Aneurismal varix and varicose (arterio-venous) aneurism.—Uncomplicated cases of aneurismal varix, as might be expected, were less common than those in which the arterio-venous communication was accompanied by the formation of a traumatic sac. The initial lesion accountable for each condition was, however, probably identical, and dependent on the passage of a bullet of small calibre across the line of large parallel arteries and veins. Thus, obliquely coursing antero-posterior wounds of the neck produced carotid and jugular varices; vertically coursing tracks laid the subclavian vessels in communication; antero-posterior tracks the brachial, popliteal, and lower part of the femoral; and transverse tracks, the vessels of the calf and forearm. Given an arterial wound, the mode of development of the aneurismal sac in no way differs from that of the ordinary traumatic variety; the main point of interest, therefore, is to seek an explanation of the causes which may restrict the ultimate result to the formation of a pure aneurismal varix. The explanation is possibly to be found in some of the following circumstances.

Size, position, and symmetry of the vascular wound.—It seems scarcely necessary to insist on the calibre of the projectile, since this alone determined the frequency of these conditions, but it must be borne in mind that in the diameter of the bullets, classed as of small calibre during this war, a range of from 6.5-8 mm. existed. In the case of both the Krag-Jörgensen and Mauser, the shape of the bullet also was better adapted to pure perforation of the vessels. I saw no case of arterio-venous communication in which a larger bullet than one of the four types chosen had been responsible for the primary injury, but a difference of 1½ mm. in calibre in the small projectile might well determine the division, the pure and symmetrical perforation of the two vessels, or the giving way of one side, so that they were deeply notched instead of perforated.

Such positive evidence as was afforded by operation as to the exact condition of the vessels in two cases of femoral arterio-venous aneurism was, that in either case a clean perforation existed.
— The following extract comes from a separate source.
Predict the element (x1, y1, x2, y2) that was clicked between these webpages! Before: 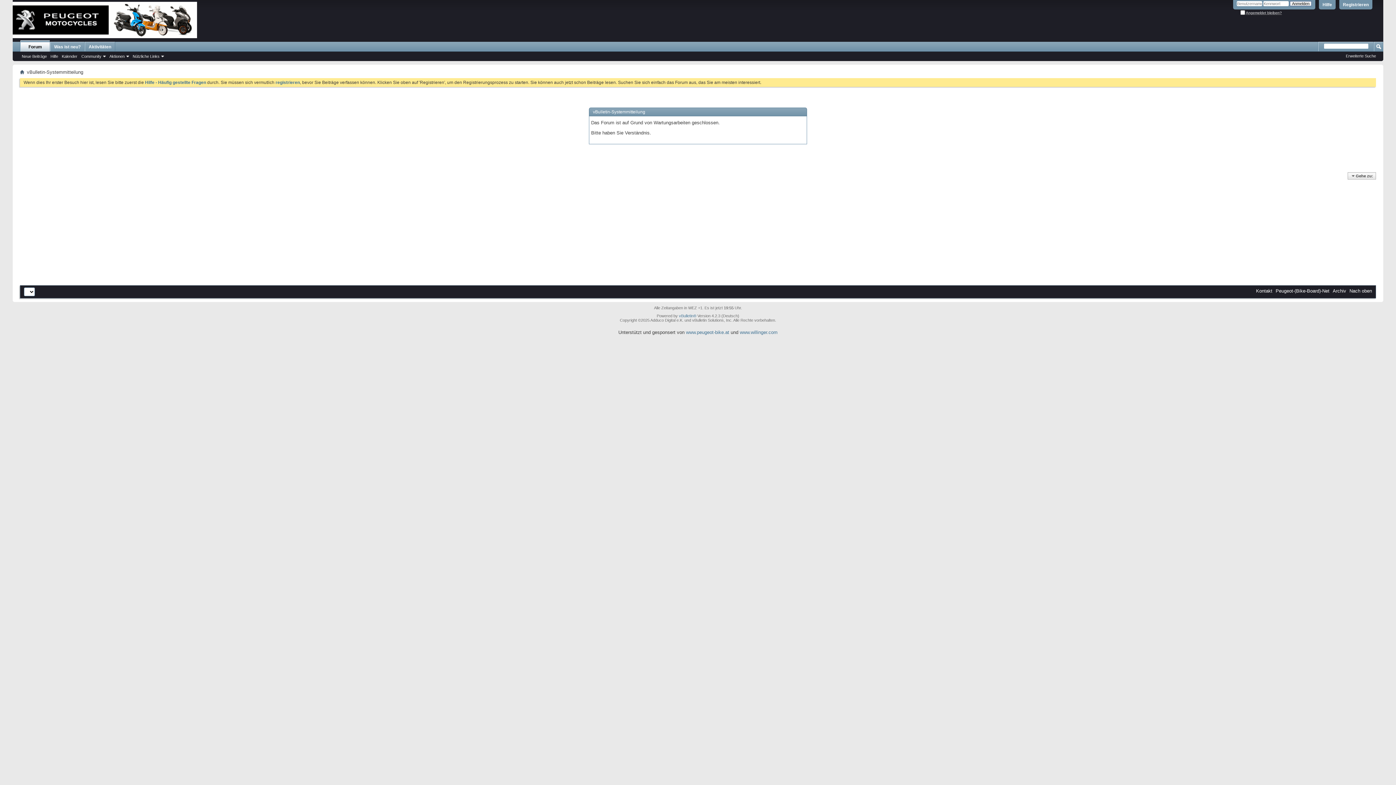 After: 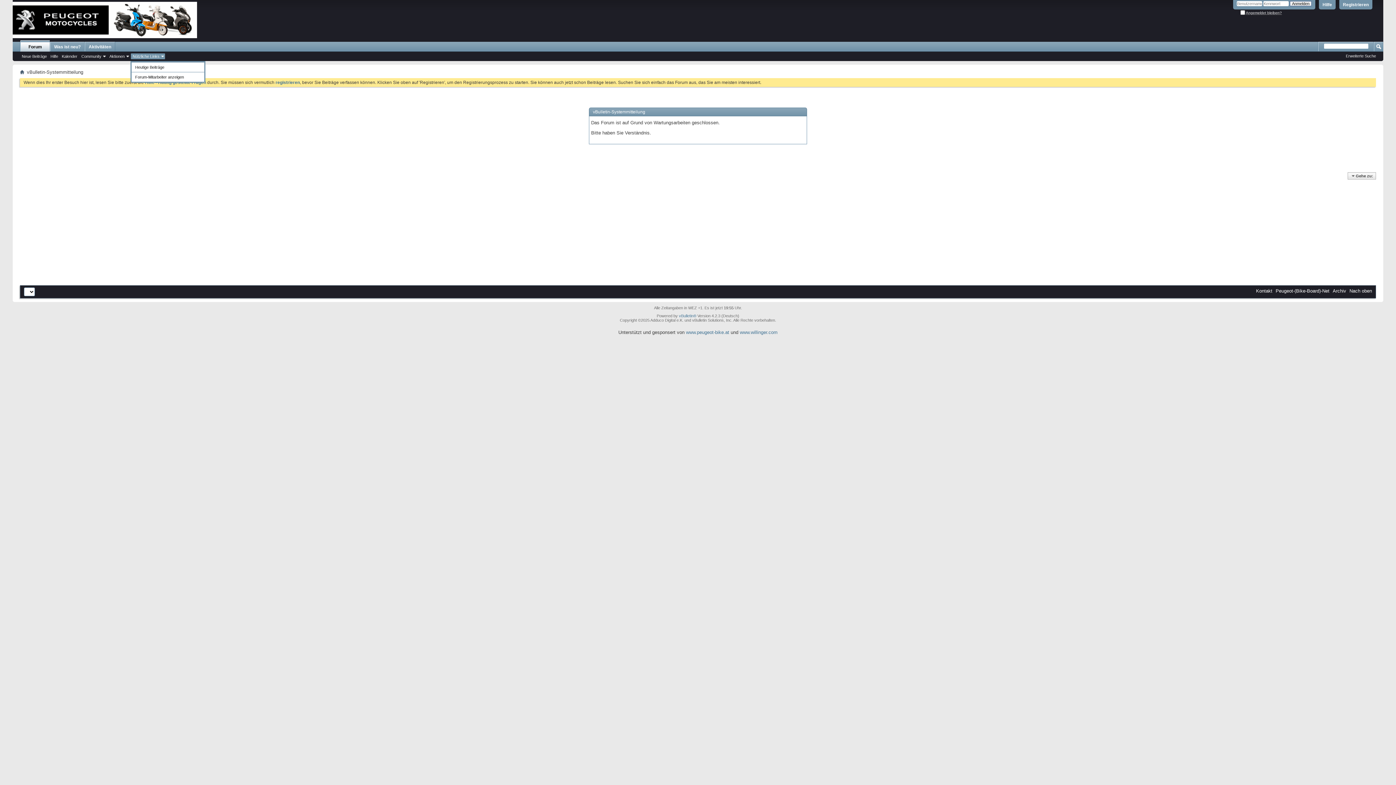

It is improbable that notching of the two vessels can primarily produce a pure varix, although it may result in the formation of an arterio-venous aneurism, especially if the bullet should have passed between the two vessels in such a way as to notch the contiguous sides. It is impossible to say, in any given case, what the result of secondary contraction of a sac produced in this manner may be in the determination of the ultimate relation of the vessels. In many of the cases clinically designated pure varix, the remains of such a sac may still actually persist. In the case also of pure perforation of the vessels, it is difficult to believe that a localised blood cavity has not originally existed. Given complete division of the vessels, as far as my experience went, arterial hæmatoma was the uniform result.
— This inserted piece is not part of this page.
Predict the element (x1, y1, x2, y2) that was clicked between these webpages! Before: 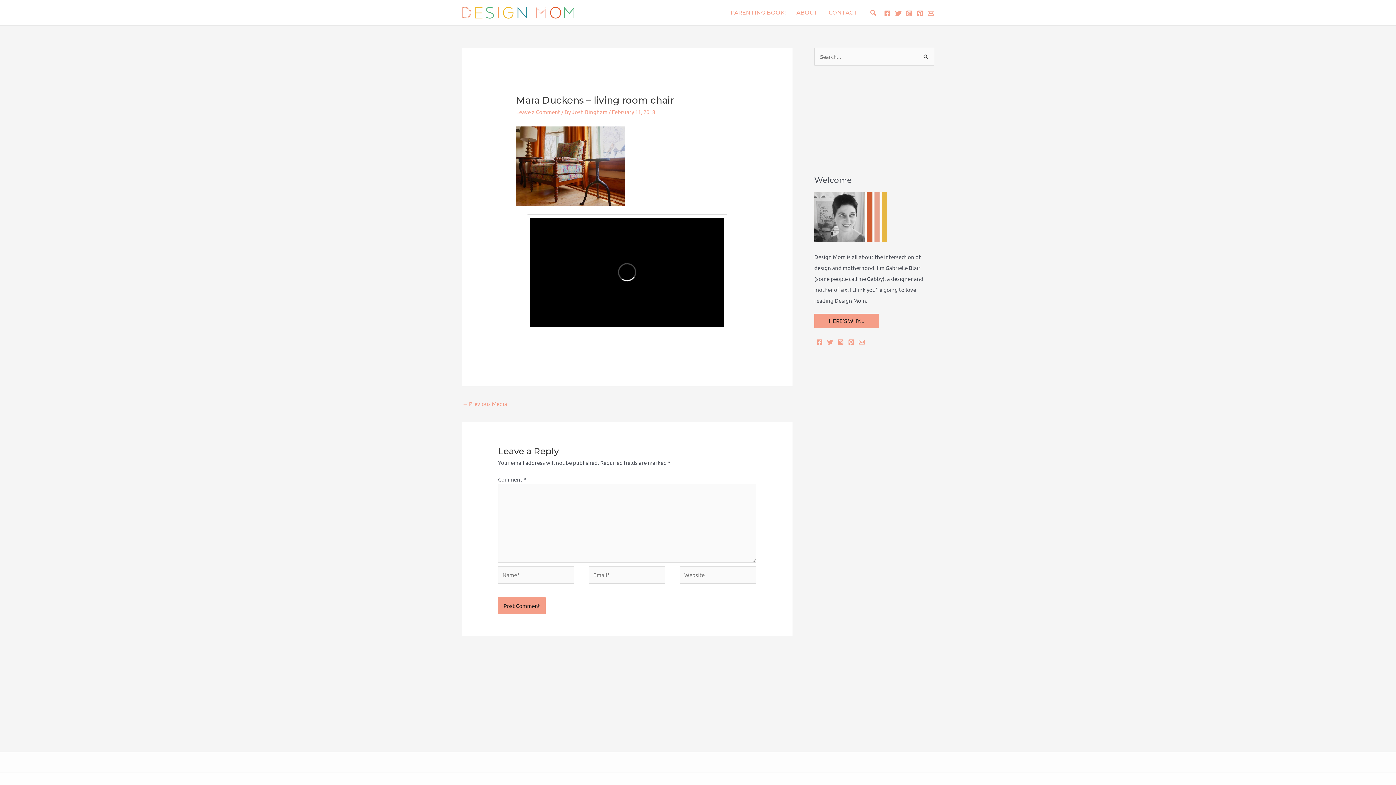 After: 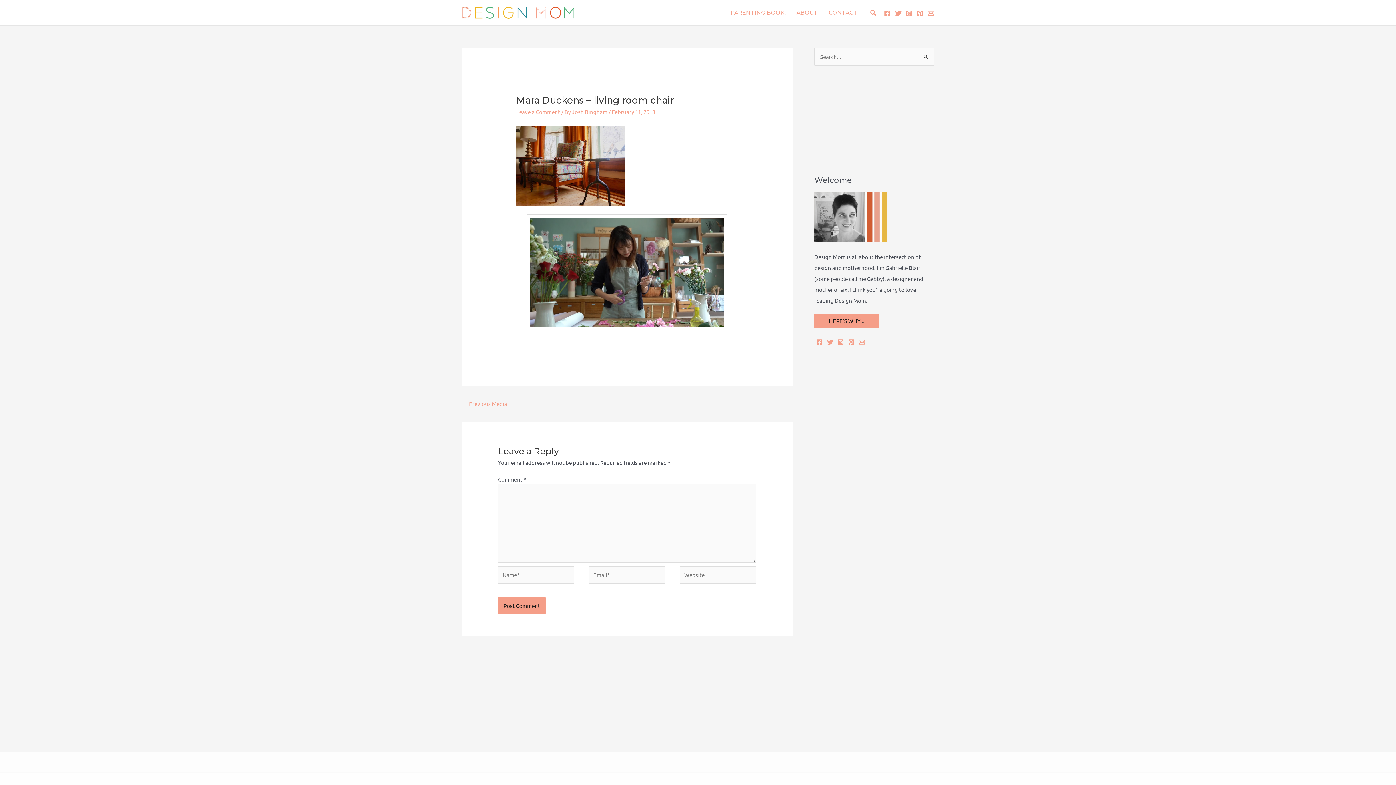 Action: bbox: (837, 339, 844, 345) label: Instagram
Under these circumstances I am inclined to believe that a symmetrical perforation of both vessels is the most common precursor of either condition; that the pure varix is the rarer and less likely result, and that its formation is dependent mainly on certain anatomical conditions. The most important of these conditions are the proximity and degree of cohesion of the two vessels, the comparative spaciousness or the opposite of the vascular cleft, and the degree of support afforded by surrounding structures.